Kwangmin Kim - Local Linear Regression + Bandwidth

출처

이 글은 사전지식 기반 (교재 미확인 — agent 사전학습 기반). 핵심 인용 — Imbens & Lemieux (2008), Imbens & Kalyanaraman (2012), Calonico, Cattaneo, Titiunik (2014), Gelman & Imbens (2019).

이 글은 J-RDD 시리즈의 세 번째 글. RDD 추정의 정통 — local linear regression + bandwidth selection — 을 다룬다.

1 진입 직관 — “Cutoff 근처의 회귀”

RDD 추정의 핵심: cutoff 근처의 outcome 추세 를 양쪽에서 별도 추정 + cutoff 에서의 jump 가 처치 효과.

결정적 선택:

얼마나 멀리 까지 데이터 사용? (bandwidth)

어떤 모델 로 추세 fit? (local linear vs higher-order)

kernel weighting — cutoff 가까울수록 가중치 ↑

잘못된 선택은 bias 또는 variance 폭발.

2 Local Linear Regression — Imbens-Lemieux (2008)

**출제 과제 A**
아래 목록 전체를 한 글자도 바꾸지 말고 그대로 옮겨 적으세요. 그림은 답에 넣지 마세요.

**컬렉션에서 가져온 목록**
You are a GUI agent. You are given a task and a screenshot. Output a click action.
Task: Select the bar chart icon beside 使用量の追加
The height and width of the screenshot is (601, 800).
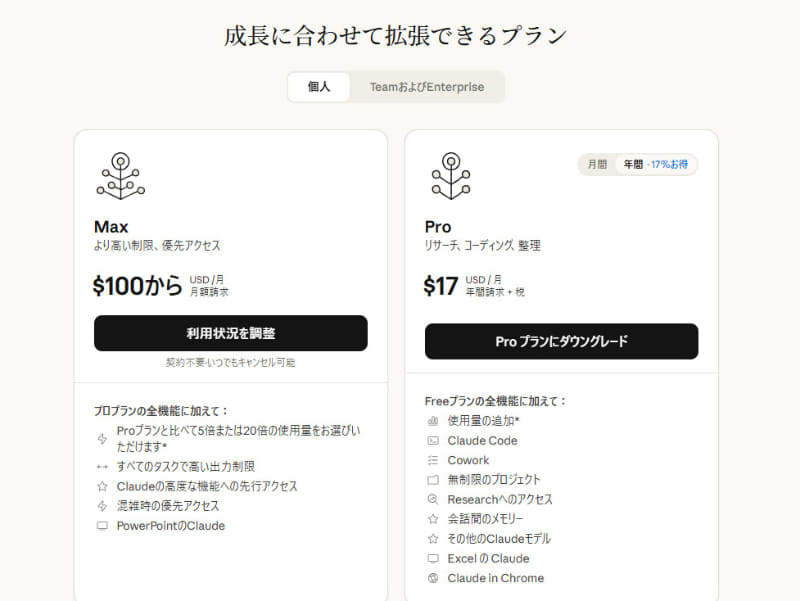coord(432,422)
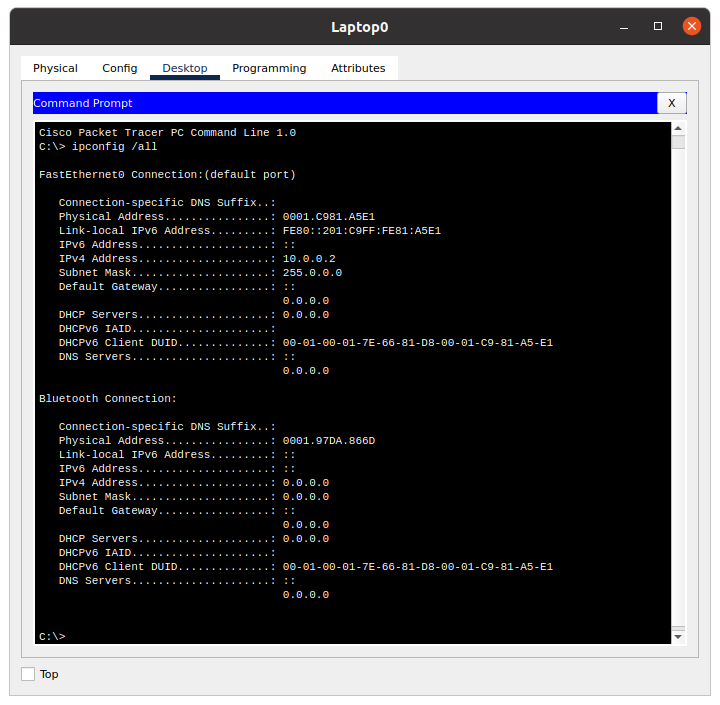Click the terminal scrollbar thumb

[678, 142]
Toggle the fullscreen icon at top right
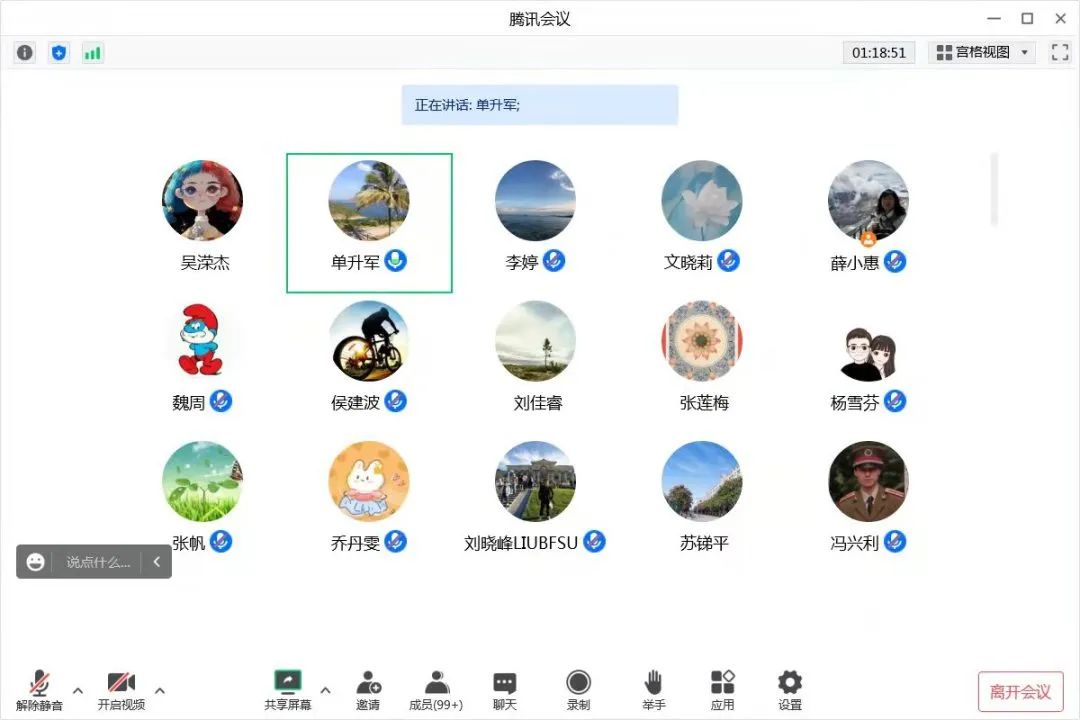The width and height of the screenshot is (1080, 720). [1060, 53]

**출제 과제 B**
RDD 추정에 관한 발췌문에서 핵심 인용으로 제시된 문헌을 저자와 연도까지 모두 나열하세요.

**작성된 풀이 A**
You are a GUI agent. You are given a task and a screenshot. Output a click action.
Task: Select the bar chart icon beside 使用量の追加
The height and width of the screenshot is (601, 800).
coord(432,422)
Click the terminal scrollbar thumb

[678, 142]
Toggle the fullscreen icon at top right
The width and height of the screenshot is (1080, 720). [1060, 53]

**작성된 풀이 B**
- Imbens & Lemieux (2008)
- Imbens & Kalyanaraman (2012)
- Calonico, Cattaneo, Titiunik (2014)
- Gelman & Imbens (2019)